[Target pointing data]
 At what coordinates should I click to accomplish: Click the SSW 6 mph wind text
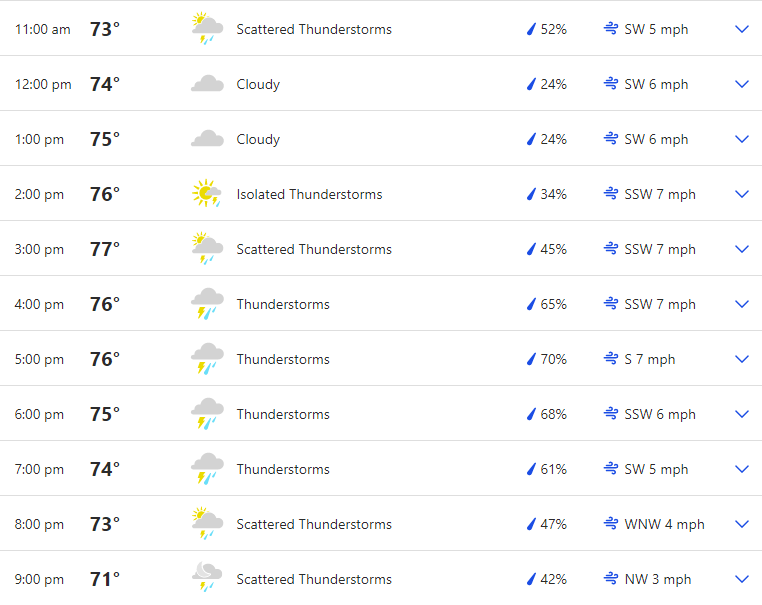coord(660,414)
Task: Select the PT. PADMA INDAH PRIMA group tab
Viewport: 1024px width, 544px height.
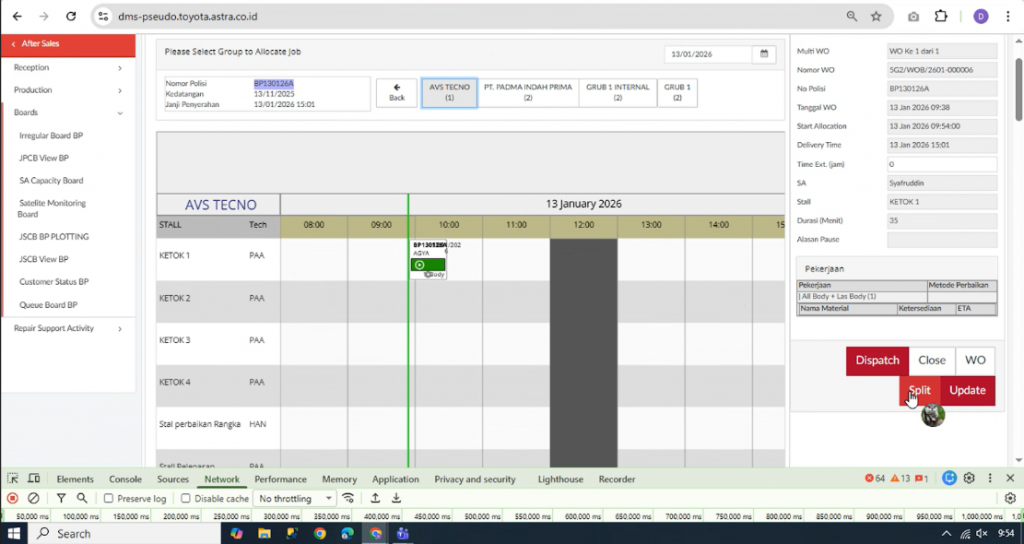Action: [x=528, y=92]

Goal
Pull out every line of the material above that contains the string "group", copying each line in full.

Exercise solution
Task: Select the PT. PADMA INDAH PRIMA group tab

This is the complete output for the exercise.